Hann. Münden. Günter Fraatz, SPD-Ortsvereinsvorsitzender, weist Kritik an Bürgermeisterkandidaten Jörg Wieland zurück.

Hann. Münden. "In Sachen "Wieland muss noch einmal antreten" habe ich als SPD-Ortsvereinsvorsitzender folgende Anmerkungen zu treffen", erklärt Günter Fraatz, SPD-Ortsvereinsvorsitzender. "Der SPD-Ortsverein erfüllt in der Mitgliederversammlung am Freitag, 28. Februar, die gesamten formaljuristischen Voraussetzungen für die Anmeldung des Kandidaten beim Wahlleiter. Gewählt werden die zwei Vertrauensleute (§ 21a, § 45 NKWG) und zwei Personen zur Versicherung an Eides statt (§ 32 NKWG). Diese beiden Wahlgänge sollten in der Jahreshauptversammlung, die ebenfalls am Freitag stattfindet, erfolgen. Da nach juristischer Auskunft möglicherweise Zweifel an der Rechtmäßigkeit der Wahlen aufkommen könnten, wenn in getrennten Versammlungen der Kandidat und die o. a. Genannten gewählt werden, hat der Vorstand sich entschlossen, zur Sicherheit die gesamte Wahl zu wiederholen. Diesen souveränen und innerparteilichen Vorgang (vor Meldung des SPD-Bürgermeisterkandidaten an den Wahlausschuss der Stadt Hann. Münden) habe ich als Parteivorsitzender und nicht der Kandidat zu verantworten. Jörg Wieland ist ein hervorragender und kompetenter Bürgermeisterkandidat und daher uneingeschränkt geeignet und befähigt. Die gegenüber ihm geäußerte Kritik geht völlig an der Sache vorbei und ist doch sehr unqualifiziert.Ulrich Reichel (CDU) und Dr.

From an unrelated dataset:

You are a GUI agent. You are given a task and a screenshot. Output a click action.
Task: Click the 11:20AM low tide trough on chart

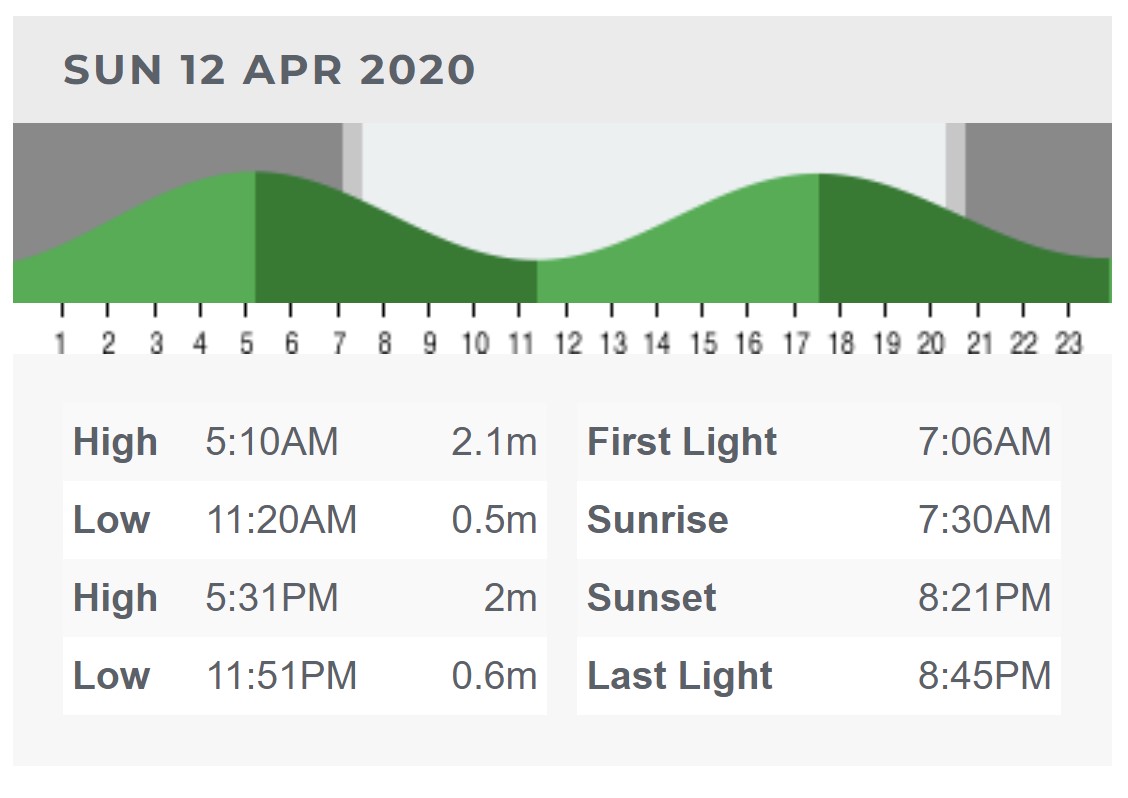click(x=537, y=262)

Franz Bitz (Bürgerforum) müssen sich in diesem Zusammenhang fragen lassen, welche Art von Fairness sie im Wahlkampf gegenüber Mitbewerbern anwenden wollen, wenn sie bereits jetzt mit persönlichen Angriffen in einer sicherlich für die Zukunft der Stadt nachrangigen Angelegenheit "unterhalb der Gürtellinie agieren", um den SPD-Kandidaten zu diskriminieren.Dieses Verhalten ist unterste Schublade und der Mündener SPD, der es um die Sache geht, fremd", erklärt Fraatz.